▶ [Directions]
Set down exactly the lines below between the line holding "Aquariumplanten [menuitem] (354, 161)" and the line holding "Terugbetalingsbeleid (707, 1147)", inclusive; no other line belongs in the answer.
##### Source material #####
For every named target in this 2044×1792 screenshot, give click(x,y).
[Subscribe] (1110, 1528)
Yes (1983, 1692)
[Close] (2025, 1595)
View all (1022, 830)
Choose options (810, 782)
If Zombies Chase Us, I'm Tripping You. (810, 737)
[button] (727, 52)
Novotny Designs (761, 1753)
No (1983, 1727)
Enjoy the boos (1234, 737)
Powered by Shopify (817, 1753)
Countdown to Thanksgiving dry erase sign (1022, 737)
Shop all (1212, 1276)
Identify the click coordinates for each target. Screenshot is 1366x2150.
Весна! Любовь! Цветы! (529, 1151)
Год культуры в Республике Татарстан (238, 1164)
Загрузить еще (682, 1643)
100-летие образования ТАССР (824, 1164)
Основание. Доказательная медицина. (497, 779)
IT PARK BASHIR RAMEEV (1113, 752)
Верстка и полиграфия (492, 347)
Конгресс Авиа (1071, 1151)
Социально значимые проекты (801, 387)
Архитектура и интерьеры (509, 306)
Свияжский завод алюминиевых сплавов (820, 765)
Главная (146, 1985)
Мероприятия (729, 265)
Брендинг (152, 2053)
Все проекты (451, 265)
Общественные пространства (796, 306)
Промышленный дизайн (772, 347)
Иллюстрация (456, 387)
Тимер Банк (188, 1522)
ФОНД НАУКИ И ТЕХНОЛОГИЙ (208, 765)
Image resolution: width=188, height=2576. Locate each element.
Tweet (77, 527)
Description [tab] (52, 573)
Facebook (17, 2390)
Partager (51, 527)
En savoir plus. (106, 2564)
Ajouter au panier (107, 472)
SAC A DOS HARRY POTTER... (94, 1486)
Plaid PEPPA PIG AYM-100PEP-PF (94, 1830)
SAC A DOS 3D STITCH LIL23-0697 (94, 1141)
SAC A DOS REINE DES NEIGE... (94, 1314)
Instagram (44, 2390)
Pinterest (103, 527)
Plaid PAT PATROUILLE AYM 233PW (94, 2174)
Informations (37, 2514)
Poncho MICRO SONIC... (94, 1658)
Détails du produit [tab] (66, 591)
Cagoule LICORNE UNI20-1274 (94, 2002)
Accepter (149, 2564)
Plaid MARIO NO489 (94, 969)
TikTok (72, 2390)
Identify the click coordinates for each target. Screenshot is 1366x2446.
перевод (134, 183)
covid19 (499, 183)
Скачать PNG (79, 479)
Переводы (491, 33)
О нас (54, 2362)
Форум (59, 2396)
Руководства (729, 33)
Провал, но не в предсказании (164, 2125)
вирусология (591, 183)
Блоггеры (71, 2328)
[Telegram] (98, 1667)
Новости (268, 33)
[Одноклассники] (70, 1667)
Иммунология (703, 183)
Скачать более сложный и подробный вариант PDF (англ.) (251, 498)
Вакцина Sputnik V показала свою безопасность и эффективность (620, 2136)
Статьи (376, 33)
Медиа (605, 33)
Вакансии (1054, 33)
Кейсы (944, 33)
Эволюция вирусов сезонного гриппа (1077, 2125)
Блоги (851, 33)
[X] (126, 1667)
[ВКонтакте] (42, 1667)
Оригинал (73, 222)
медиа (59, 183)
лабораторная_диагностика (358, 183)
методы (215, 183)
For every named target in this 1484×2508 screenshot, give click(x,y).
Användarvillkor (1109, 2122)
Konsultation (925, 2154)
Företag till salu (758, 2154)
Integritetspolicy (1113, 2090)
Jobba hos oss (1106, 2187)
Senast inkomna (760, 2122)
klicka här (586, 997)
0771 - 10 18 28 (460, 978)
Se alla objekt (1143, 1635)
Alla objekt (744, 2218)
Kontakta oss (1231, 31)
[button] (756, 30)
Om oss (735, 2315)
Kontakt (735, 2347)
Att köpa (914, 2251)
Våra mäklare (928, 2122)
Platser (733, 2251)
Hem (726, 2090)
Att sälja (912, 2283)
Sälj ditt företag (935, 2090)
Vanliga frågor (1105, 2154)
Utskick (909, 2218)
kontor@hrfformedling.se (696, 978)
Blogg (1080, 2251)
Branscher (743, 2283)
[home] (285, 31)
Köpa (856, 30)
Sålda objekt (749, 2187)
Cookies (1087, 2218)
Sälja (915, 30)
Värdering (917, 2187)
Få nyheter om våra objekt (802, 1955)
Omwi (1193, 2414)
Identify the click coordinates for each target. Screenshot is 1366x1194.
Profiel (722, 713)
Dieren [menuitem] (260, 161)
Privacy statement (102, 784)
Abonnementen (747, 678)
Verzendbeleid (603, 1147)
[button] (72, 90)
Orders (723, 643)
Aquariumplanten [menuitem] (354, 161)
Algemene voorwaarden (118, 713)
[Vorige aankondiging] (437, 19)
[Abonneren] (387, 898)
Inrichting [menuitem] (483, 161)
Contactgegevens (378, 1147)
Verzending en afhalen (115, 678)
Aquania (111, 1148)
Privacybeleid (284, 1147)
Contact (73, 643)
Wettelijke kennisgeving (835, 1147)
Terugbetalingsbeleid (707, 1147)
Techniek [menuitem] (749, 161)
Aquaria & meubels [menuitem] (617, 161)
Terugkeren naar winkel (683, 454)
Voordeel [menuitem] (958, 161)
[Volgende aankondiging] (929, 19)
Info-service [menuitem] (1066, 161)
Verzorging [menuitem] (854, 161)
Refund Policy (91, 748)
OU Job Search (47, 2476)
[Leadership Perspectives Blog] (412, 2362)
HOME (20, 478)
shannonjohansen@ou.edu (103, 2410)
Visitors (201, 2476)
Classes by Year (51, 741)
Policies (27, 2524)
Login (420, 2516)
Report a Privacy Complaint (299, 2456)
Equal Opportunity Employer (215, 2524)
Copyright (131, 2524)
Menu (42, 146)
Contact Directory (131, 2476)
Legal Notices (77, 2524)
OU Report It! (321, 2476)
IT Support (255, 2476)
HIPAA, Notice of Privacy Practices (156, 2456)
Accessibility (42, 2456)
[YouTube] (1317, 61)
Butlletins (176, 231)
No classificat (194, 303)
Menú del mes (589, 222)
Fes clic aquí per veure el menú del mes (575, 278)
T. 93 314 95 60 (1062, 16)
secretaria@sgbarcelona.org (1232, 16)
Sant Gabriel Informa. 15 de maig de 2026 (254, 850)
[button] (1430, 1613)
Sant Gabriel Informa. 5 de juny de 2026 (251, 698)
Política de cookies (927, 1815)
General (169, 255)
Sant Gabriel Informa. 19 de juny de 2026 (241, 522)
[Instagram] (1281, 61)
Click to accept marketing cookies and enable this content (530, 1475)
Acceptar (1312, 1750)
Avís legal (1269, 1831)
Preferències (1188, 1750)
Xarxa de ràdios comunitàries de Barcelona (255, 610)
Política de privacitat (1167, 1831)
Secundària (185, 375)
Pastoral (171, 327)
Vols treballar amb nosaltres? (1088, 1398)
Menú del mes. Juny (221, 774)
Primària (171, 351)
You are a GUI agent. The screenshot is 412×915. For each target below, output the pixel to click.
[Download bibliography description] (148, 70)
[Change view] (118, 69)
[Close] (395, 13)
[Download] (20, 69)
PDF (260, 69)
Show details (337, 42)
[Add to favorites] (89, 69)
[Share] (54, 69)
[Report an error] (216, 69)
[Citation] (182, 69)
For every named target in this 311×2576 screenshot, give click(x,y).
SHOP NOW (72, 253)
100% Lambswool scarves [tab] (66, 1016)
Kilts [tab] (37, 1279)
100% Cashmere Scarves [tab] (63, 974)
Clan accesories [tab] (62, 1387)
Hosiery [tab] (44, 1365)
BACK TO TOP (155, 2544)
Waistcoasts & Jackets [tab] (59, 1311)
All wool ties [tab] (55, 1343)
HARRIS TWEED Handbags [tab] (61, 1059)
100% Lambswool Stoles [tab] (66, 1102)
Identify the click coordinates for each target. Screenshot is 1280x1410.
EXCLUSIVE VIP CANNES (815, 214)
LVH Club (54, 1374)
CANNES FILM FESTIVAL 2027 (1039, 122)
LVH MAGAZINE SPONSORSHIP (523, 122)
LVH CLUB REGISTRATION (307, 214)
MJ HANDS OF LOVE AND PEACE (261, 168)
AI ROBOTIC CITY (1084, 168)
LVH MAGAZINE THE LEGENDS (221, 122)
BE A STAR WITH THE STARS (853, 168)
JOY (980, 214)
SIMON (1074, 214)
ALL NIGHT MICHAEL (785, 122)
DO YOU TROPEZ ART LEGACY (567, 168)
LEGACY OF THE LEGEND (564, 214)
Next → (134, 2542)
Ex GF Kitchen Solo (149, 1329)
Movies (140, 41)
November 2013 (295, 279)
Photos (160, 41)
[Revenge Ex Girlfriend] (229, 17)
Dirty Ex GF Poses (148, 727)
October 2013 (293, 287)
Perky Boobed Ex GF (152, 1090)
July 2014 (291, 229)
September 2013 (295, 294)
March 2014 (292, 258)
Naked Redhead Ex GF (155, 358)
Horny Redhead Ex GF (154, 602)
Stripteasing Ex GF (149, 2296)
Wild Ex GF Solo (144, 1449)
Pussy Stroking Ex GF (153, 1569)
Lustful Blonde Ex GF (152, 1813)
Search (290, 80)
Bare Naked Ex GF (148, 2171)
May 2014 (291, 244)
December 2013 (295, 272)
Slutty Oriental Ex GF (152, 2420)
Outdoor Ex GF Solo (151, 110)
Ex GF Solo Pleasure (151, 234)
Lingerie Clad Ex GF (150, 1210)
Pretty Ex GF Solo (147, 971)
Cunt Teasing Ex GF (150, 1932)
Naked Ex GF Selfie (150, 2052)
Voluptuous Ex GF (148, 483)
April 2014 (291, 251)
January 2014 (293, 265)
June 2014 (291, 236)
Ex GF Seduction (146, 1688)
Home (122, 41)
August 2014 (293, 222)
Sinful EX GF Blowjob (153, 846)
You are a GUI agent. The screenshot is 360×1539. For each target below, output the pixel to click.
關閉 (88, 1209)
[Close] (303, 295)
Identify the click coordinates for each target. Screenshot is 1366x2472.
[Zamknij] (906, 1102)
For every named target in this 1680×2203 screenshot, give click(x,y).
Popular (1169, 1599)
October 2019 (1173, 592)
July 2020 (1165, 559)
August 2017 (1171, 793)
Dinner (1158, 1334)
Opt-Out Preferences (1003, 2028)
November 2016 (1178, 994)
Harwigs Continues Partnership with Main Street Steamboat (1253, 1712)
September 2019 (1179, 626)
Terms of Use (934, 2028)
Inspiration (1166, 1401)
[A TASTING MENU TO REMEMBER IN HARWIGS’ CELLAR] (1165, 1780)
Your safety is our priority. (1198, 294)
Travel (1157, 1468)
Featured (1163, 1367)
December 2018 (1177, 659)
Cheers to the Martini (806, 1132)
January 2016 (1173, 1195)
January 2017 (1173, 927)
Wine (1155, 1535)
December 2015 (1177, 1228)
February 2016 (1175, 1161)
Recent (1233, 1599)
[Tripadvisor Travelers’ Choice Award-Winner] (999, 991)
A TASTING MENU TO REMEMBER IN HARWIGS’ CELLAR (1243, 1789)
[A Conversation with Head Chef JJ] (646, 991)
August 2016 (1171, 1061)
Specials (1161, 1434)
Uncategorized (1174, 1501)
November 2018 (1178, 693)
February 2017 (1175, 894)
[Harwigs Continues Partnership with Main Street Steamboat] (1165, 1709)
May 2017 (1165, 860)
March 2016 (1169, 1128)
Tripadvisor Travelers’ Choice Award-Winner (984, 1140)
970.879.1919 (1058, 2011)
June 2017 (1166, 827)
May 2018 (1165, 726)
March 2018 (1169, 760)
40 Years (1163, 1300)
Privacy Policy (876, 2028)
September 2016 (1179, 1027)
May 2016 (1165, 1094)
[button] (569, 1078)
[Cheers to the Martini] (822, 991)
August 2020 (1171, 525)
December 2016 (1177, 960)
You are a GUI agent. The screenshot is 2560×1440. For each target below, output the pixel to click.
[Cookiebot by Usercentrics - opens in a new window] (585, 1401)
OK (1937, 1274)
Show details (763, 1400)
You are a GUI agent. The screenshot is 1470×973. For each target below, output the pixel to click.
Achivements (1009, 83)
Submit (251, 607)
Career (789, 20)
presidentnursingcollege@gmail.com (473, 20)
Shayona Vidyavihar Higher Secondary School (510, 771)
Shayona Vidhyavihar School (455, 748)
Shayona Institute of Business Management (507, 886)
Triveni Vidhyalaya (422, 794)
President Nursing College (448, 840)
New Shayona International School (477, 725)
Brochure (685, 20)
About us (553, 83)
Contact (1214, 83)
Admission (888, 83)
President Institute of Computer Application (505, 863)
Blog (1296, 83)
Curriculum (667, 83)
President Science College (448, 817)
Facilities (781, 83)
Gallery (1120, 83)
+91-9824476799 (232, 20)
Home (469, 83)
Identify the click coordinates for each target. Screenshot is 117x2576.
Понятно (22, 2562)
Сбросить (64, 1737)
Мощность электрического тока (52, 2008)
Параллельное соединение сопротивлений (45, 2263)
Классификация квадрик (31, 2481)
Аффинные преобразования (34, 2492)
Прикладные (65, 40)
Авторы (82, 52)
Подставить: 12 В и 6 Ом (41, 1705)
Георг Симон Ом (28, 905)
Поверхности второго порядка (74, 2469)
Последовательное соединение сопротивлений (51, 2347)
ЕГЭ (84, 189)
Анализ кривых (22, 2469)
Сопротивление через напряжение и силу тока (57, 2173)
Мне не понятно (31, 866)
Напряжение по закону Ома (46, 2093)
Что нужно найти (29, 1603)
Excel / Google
#####
▶ [Final answer]
Aquariumplanten [menuitem] (354, 161)
Algemene voorwaarden (118, 713)
[Vorige aankondiging] (437, 19)
[Abonneren] (387, 898)
Inrichting [menuitem] (483, 161)
Contactgegevens (378, 1147)
Verzending en afhalen (115, 678)
Aquania (111, 1148)
Privacybeleid (284, 1147)
Contact (73, 643)
Wettelijke kennisgeving (835, 1147)
Terugbetalingsbeleid (707, 1147)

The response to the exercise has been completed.